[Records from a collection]
────
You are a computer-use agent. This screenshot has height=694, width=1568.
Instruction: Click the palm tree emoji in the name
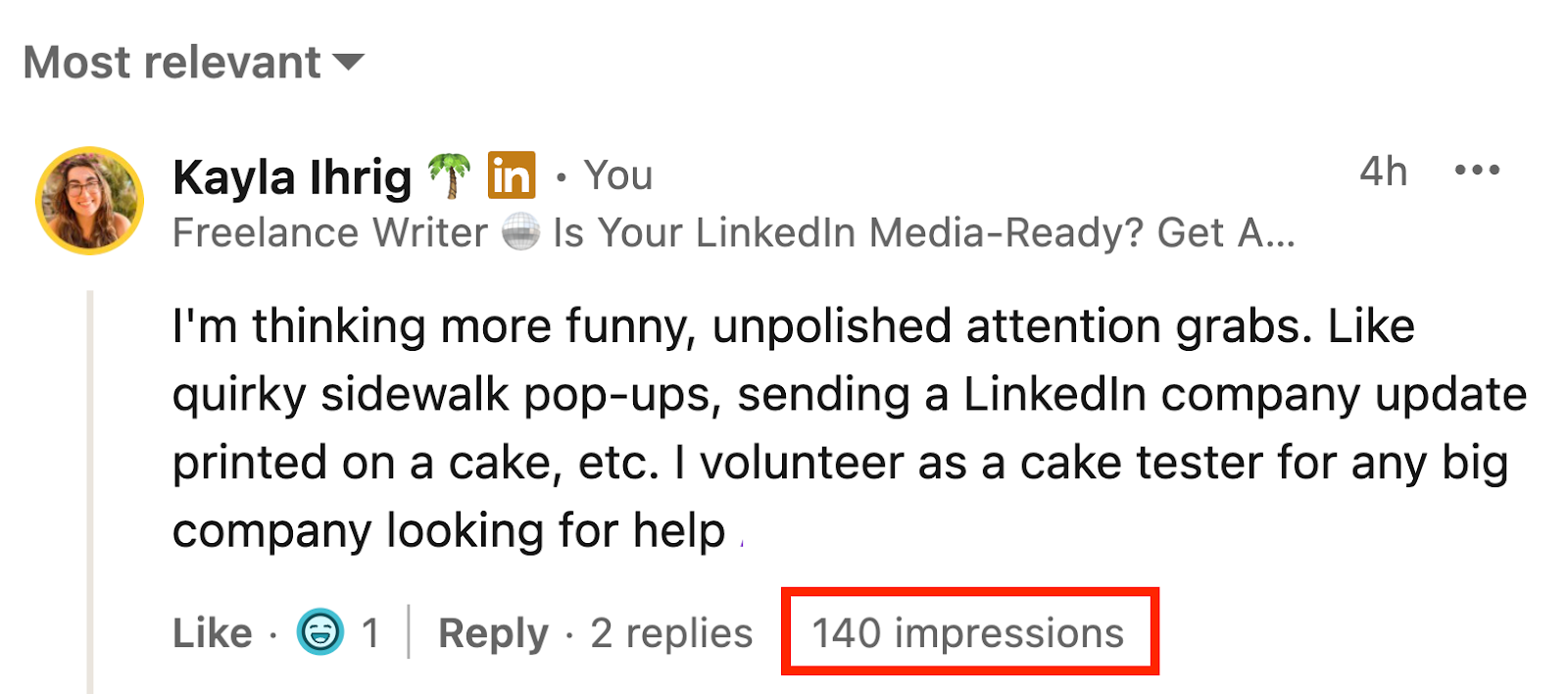tap(451, 176)
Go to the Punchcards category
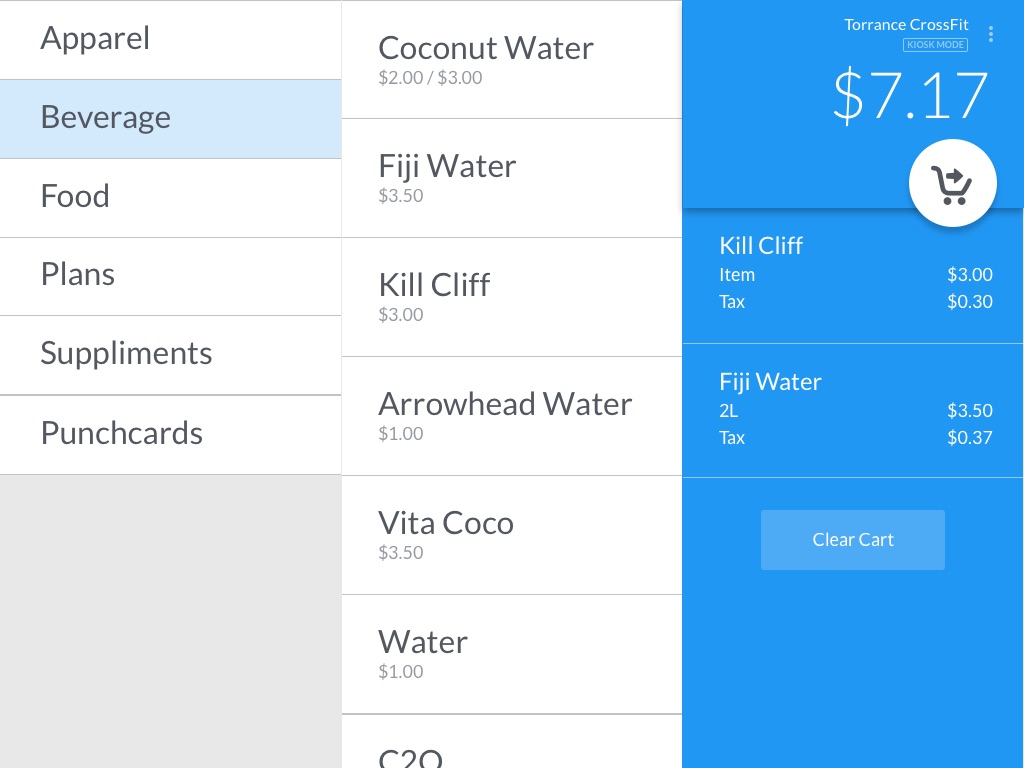 170,434
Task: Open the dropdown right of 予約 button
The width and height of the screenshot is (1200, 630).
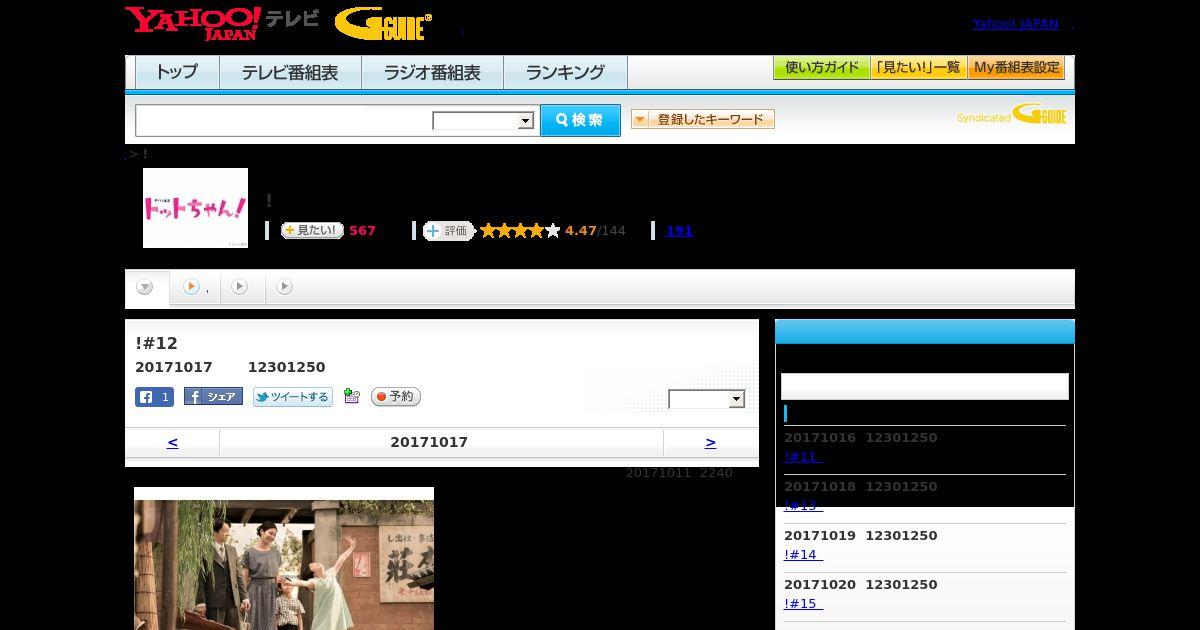Action: [x=707, y=399]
────
### What needs to be done
Transcribe, without alteration, each line from the one with "The width and" through the last line of the data; no pictures belong in the copy.

### Exercise result
The width and height of the screenshot is (1200, 630).
Action: [x=707, y=399]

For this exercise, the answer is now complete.